*TASK ITEM:*
Continue the text on institutional blame of parents and carers of Autistic children by CAMHS, starting after the Clements & Aiello (2021) quotation.

-- QUOTED PASSAGE follows --

Child and Adolescent Mental Health Services (CAMHS) in the UK exist to help children and young people who are experiencing mental health problems. Despite this, Autistic children and young people are finding that such services either refuse or fail to deliver meaningful intervention, even when they are in the depths of mental health crisis. One of the ways that they do this is through positioning their parents and carers as being at fault for the young person’s mental health problem.

What is institutional parent/carer blame and why is it relevant to Autistic people and their families?

“Disabled children and their families are one of the most severely disadvantaged
groups in the UK. They are ‘significantly more likely to live under conditions
that have been shown to impede development, educational attainment and
adjustment to and increase the risk of poor health, additional impairment and
social exclusion’.

Clements & Aiello (2021)

-- QUOTED PASSAGE concluded --
-- LISTED RECORDS follows --

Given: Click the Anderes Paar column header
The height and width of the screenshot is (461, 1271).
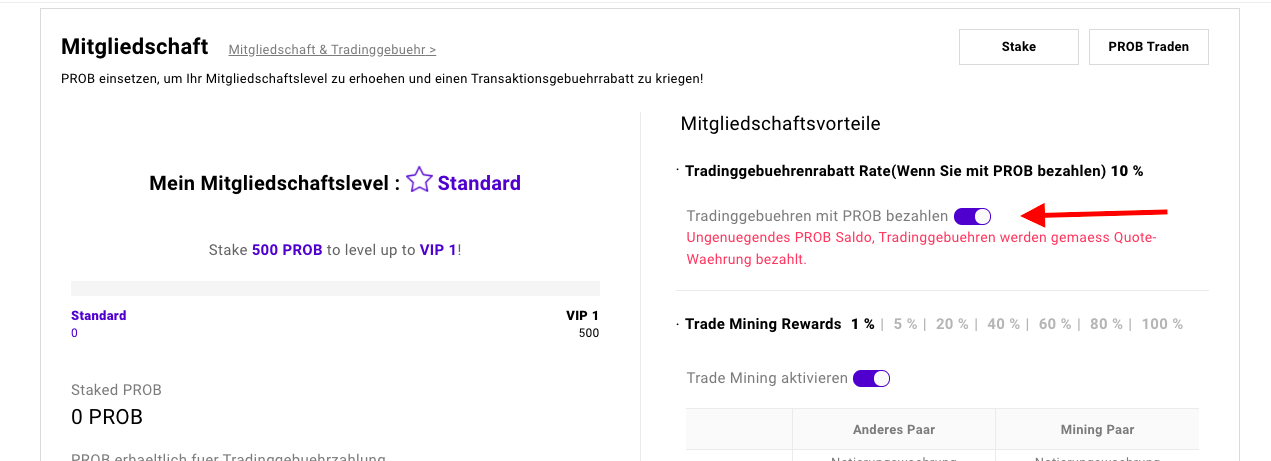Looking at the screenshot, I should tap(894, 429).
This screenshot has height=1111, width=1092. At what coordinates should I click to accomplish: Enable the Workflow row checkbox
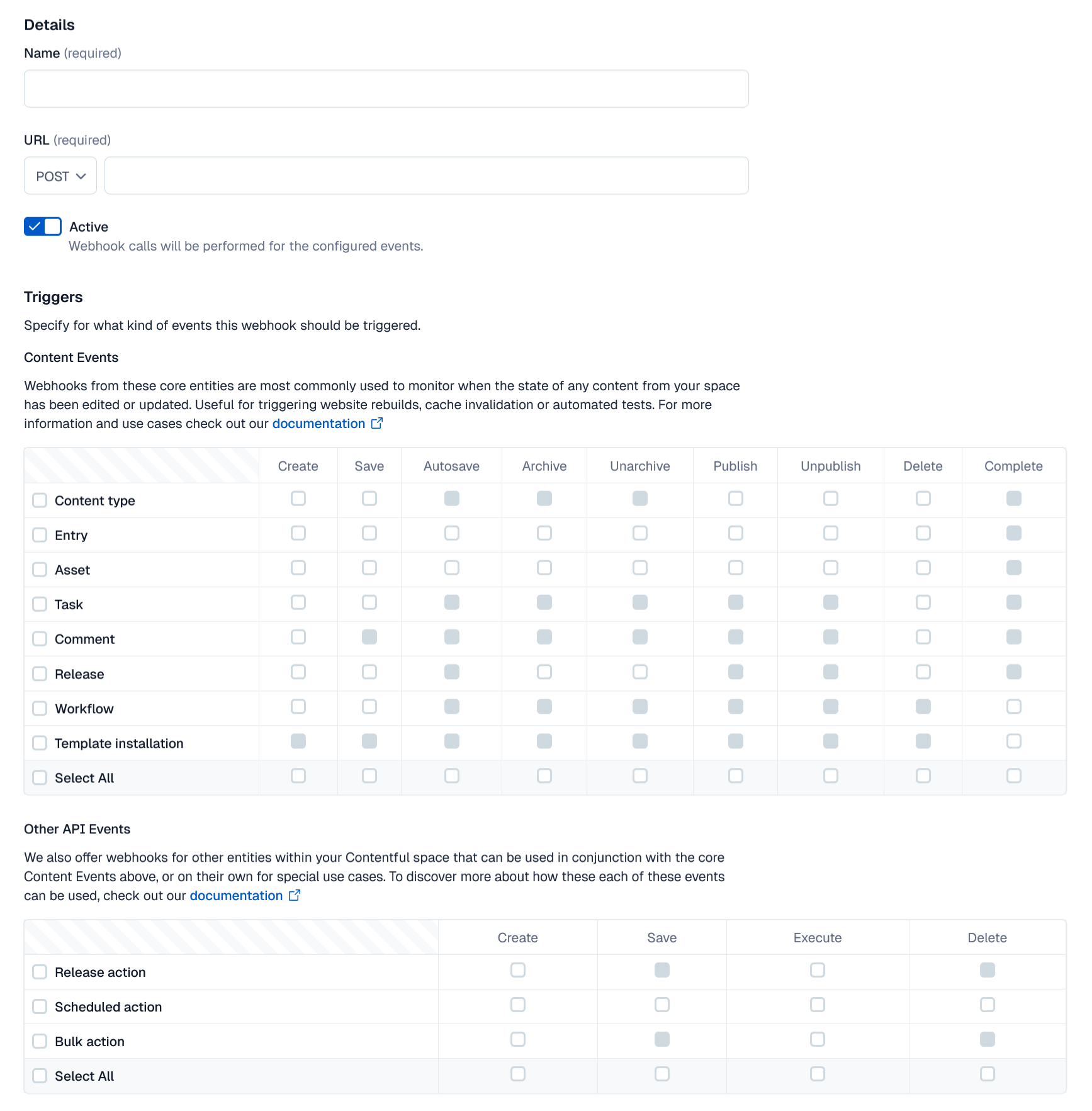coord(39,708)
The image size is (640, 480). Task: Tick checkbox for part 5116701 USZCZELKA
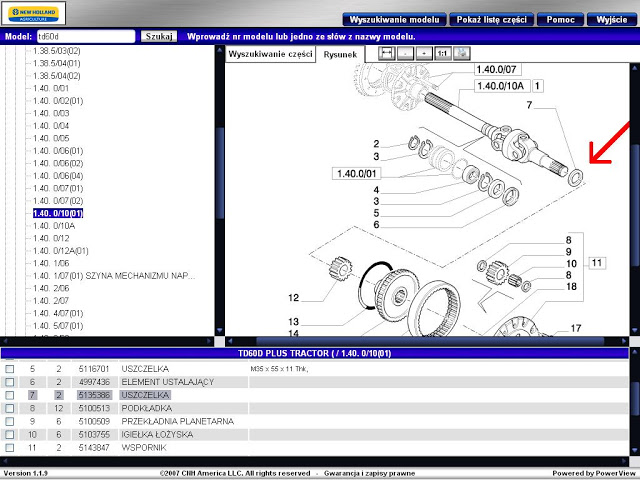(9, 369)
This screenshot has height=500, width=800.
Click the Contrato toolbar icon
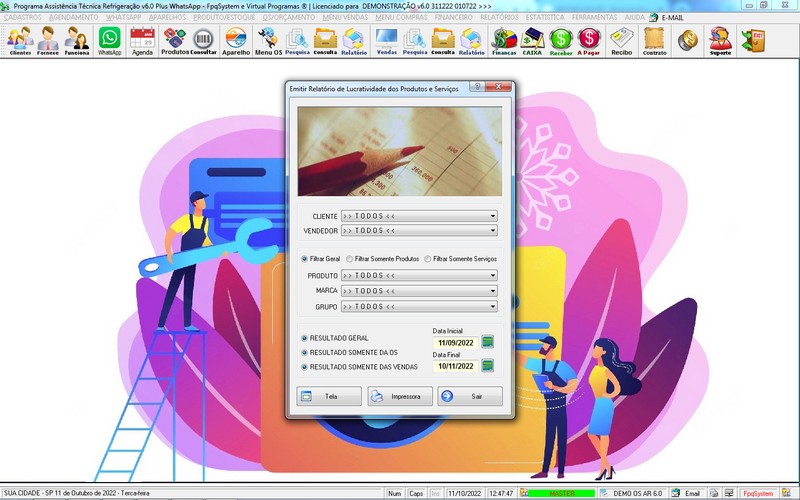654,40
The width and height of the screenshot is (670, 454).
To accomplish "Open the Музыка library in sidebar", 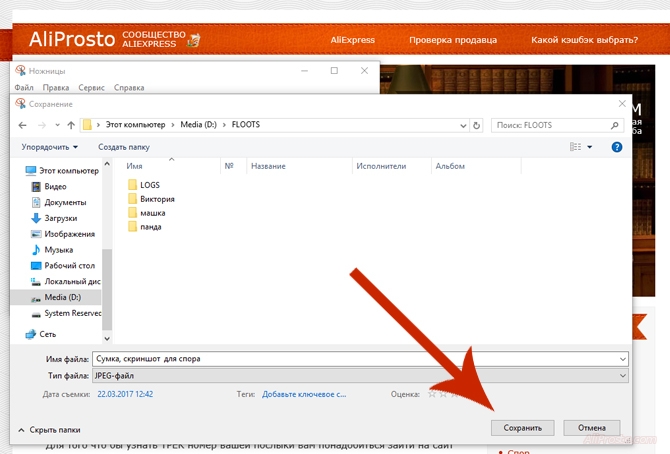I will click(x=58, y=250).
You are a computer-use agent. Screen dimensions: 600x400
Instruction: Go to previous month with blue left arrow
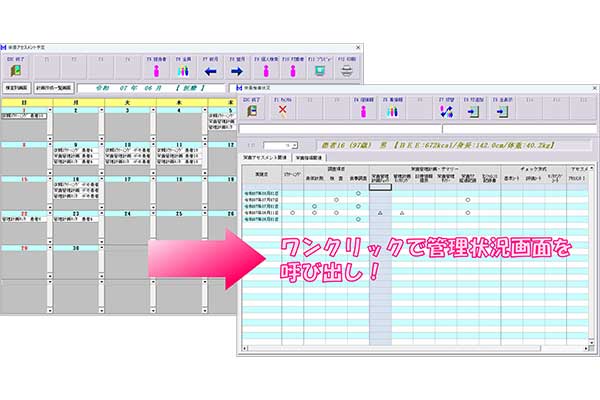click(x=211, y=70)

-- LISTED RECORDS concluded --

*EXERCISE OUTPUT:*
Institutionalised Parent/Carer Blame is the practice by societies institutions of taking an adversarial approach to supporting children and young people. In the context of social care, this often looks like issuing safeguarding proceedings when a needs assessment is required. Autistic and disabled families run foul of this far too often (as mentioned in the quoted report). Sadly, CAMHS also engage in this kind of practice.

What is the most common form of parent blame in CAMHS?

The National Institute for Health and Care Excellence (NICE) recommend parenting courses as “evidence-based interventions”. In particular, these courses are often aimed at parents of Autistic children. Unfortunately, not only are these courses often unhelpful, they position parents who are likely to be disabled themselves as the root of their child’s struggle. Failure to engage with the tools of this parent/carer blame can lead to social care involvement and safeguarding reports. It is the weaponisation of the system and defensive practice.

It is failing Autistic children.

Why do CAMHS engage in institutionalised parent/carer blame?

In my opinion, a significant factor in the practice of parent/carer blame is the need to gatekeep resources, coupled with a failure to understand Autistic children and their families within their unique context. In social care, this can be seen by the absence of clear guidance on how to approach disabled children and their families in the Working Together Document (2018). This sets the stage for countless inappropriate safeguarding referrals and systemic hostility.

Not only are CAMHS (self-professed) to not have the skills or knowledge to work with Autistic people, they are losing important resources year on year.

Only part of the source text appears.